You talk to everyone, especially if a) you really want to be president, and b) you want legislative allies to enact your agenda. But Sanders, his surrogates, and his supporters aren’t comfortable with the kind of friend-making that wins influence and respect—even if those friends might support someone else. Instead, they insistently demand that the woman bend the knee to the guy who gaslit her on national TV and called her a liar.
And related: Sanders supporters have been absolutely godawful to the supporters of other candidates, including Warren. Now their argument is, “Oh, you won’t support Medicare for All because some people were mean?” As if it was that easy. This thread by Dante Atkins is good, as a primer:
It’s good: Go read it. But I’ll add what I’ve been saying for a while now: Sanders’ campaign was built on reaching the convention with 30% of the delegates and then cajoling delegates into picking Sanders. That informed everything—from Sanders’ refusal to update his message to be more inclusive, to othering opponents, to looking the other way when his online supporters spewed toxic misogyny and personal bile (such as the snake emojis) at Warren and her supporters. Their tack has been, from the beginning, “With us or against us.” So how can they say, to the very people they othered, “Never mind, now you’re with us!”? It was always strategically stupid, and while, yes, there were overzealous online supporters of all candidates, none approached the systematic awfulness of the Sanders crowd, and it’s because they took their cue from Sanders and his angry exclusionary politics.
Also, most Warren supporters are smart enough to know that Sanders is not serious about Medicare for All.
He opposes filibuster reform. How was he supposed to pass Medicare for All, needing 60 votes in the Senate, when he doesn’t even have the votes in a Democratic-controlled House? He never explained why because he’s never been serious about governing. Warren supporters loved Warren because she was a practical liberal, not just one full of feel-good angry rhetoric. She had a realistic plan to expand health care. Sanders does not have one and has never had one.

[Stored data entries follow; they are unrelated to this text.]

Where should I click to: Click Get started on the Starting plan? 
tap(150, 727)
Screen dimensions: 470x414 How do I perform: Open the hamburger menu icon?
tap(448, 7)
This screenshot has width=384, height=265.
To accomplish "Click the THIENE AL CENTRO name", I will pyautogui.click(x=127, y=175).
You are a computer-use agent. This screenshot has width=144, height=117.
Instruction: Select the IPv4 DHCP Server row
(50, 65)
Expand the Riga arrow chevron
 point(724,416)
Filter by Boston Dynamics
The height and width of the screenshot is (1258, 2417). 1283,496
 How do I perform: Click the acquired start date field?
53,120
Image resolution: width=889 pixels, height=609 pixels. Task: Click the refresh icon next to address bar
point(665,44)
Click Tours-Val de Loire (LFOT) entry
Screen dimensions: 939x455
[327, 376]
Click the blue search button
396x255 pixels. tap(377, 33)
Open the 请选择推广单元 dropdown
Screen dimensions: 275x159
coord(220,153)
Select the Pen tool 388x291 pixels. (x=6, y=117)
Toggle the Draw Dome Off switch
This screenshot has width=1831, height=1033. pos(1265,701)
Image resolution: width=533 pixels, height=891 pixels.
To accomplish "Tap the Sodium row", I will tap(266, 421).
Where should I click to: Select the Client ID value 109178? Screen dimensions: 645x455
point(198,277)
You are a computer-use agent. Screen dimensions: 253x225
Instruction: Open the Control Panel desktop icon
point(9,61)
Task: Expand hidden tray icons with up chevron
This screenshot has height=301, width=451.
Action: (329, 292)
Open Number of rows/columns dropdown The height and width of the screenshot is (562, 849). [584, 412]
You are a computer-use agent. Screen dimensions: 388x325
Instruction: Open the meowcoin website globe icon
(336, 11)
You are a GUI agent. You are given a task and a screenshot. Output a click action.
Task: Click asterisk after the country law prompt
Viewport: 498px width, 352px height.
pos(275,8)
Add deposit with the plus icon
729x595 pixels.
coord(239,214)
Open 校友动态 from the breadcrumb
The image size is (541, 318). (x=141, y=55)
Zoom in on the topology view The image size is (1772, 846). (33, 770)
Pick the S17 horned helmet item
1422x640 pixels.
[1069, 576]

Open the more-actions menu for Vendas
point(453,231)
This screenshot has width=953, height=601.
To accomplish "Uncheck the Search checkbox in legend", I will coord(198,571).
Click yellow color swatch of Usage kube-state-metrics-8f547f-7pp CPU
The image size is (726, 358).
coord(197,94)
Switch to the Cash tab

So those attempts to shame Warren supporters into supporting Bernie by claiming, “I guess you don’t support M4A after all” are utter bullshit. Neither does Bernie in any real practical sense.
Next.
5) I’m not sure how Bill de Blasio can look more pathetic. From his ridiculous and short-lived presidential bid (when he was polling underwater at home), to, well, this. From a former Hillary Clinton staffer:
6) But there’s one real reason that Warren should ignore all this begging: It would be politically dumb not to, and Warren doesn’t do dumb. Why lash herself to the sinking USS Bernie Sanders when it’s clear that Joe Biden is going to be the nominee?
She’s not someone who values ideological purity over practical progress. For her, it's not enough to be angry and rail against the system. She gets stuff done. So it would make zero sense to cast her lot with the purists and their losing effort (at 30%, they’re not even close to viability), and makes sense instead to work on getting concessions from Biden as a condition for helping bring the party back together in the spring.
Biden needs the party’s left flank. Period. He can’t possibly be as strategically stupid as Hillary Clinton was in picking Tim Kaine and acting like voters had no choice but to back her against Donald Trump. They need to have all learned from 2016. So who better to represent us and get the necessary concessions than Warren?
She’s making the smart play because she’s a smart person. Only one old white man will be president this November, and his name won’t be Sanders. She’s got a binder full of plans. It’s in everyone’s interest that Biden be forced to take a serious hard look at all of them.